Wednesday, August 22, 2007

Greenspan Denies Saying He Would Have Cut Key Rate

- Former Federal Reserve Chairman Alan Greenspan denied he told Deutsche Bank AG executives at a dinner that he would have lowered the benchmark U.S. interest rate by now.

``I did not say that,'' Greenspan said in an e-mailed response to questions.

Greenspan was hired by Deutsche Bank earlier this month to advise the securities unit of Germany's biggest bank. The former Fed chief, who left the central bank in January 2006, said last week that he took the job in part because he had enjoyed working with the unit's chief economist, Peter Hooper, a former Fed official.
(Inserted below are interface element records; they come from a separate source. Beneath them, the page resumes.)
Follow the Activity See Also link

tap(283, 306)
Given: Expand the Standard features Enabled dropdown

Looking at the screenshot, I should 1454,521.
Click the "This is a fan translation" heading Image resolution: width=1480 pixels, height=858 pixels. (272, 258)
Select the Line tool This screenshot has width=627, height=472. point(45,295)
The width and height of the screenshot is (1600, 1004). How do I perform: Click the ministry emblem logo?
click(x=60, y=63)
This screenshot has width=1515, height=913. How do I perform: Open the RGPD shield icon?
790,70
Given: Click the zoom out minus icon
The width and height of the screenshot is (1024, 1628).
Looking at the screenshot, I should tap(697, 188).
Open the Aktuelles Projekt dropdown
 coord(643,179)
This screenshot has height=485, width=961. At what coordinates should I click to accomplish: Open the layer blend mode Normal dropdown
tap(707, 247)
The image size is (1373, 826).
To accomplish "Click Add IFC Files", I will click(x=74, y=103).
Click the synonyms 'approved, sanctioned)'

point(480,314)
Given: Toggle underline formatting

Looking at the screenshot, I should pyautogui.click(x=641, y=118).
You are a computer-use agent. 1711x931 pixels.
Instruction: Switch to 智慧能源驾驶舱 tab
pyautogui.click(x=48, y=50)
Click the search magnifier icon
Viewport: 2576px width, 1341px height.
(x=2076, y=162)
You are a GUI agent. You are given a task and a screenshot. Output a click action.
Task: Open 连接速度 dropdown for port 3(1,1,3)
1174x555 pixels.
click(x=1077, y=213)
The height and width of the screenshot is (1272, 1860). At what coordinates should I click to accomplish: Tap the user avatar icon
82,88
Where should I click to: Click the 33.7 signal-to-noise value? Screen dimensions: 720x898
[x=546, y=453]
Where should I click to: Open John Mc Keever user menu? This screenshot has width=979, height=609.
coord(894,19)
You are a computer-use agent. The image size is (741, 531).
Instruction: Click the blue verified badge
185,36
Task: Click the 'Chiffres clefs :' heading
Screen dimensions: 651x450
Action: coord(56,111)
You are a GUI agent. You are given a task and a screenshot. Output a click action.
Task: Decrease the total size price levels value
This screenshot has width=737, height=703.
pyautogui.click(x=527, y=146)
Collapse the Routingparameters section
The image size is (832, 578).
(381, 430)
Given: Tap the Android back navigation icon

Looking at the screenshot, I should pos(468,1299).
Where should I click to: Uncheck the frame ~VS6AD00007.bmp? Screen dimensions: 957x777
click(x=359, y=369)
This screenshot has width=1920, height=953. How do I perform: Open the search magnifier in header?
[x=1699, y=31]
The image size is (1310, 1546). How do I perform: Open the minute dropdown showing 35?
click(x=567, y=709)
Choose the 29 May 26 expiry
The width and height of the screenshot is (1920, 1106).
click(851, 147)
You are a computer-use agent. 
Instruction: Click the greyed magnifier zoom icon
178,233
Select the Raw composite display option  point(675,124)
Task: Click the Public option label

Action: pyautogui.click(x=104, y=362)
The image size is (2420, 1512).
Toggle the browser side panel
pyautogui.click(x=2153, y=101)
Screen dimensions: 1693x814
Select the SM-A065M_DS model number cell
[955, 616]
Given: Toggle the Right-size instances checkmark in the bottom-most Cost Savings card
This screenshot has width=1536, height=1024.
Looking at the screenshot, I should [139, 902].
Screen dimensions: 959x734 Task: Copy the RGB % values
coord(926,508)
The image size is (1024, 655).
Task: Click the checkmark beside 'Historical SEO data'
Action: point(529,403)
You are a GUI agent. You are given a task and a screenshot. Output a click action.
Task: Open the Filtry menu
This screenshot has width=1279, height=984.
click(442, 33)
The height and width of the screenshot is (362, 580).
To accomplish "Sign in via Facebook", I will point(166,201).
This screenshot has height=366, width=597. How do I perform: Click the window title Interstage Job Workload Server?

``There was speculation in the markets that Greenspan had said at a Deutsche Bank dinner yesterday that he would have cut the fed funds rate by now,'' said Stephen Gallo, a market analyst at Real-Time Analysis & News Ltd. in London.

Fed Chairman Ben S. Bernanke and his colleagues have refrained from cutting the benchmark target rate for overnight loans between banks to address the upheaval in credit markets. Instead, the Fed on Aug. 17 reduced the discount rate, the cost of direct loans to banks, while indicating readiness to take further action.

Under Greenspan, the Fed cut the main rate three times in 1998 after currency and debt crises in emerging markets led to the collapse of hedge fund Long Term Capital Management LP.

Since retiring, Greenspan, 81, has been speaking to companies and business groups and working on a book scheduled for release next month. He served as Fed chairman for 18 years.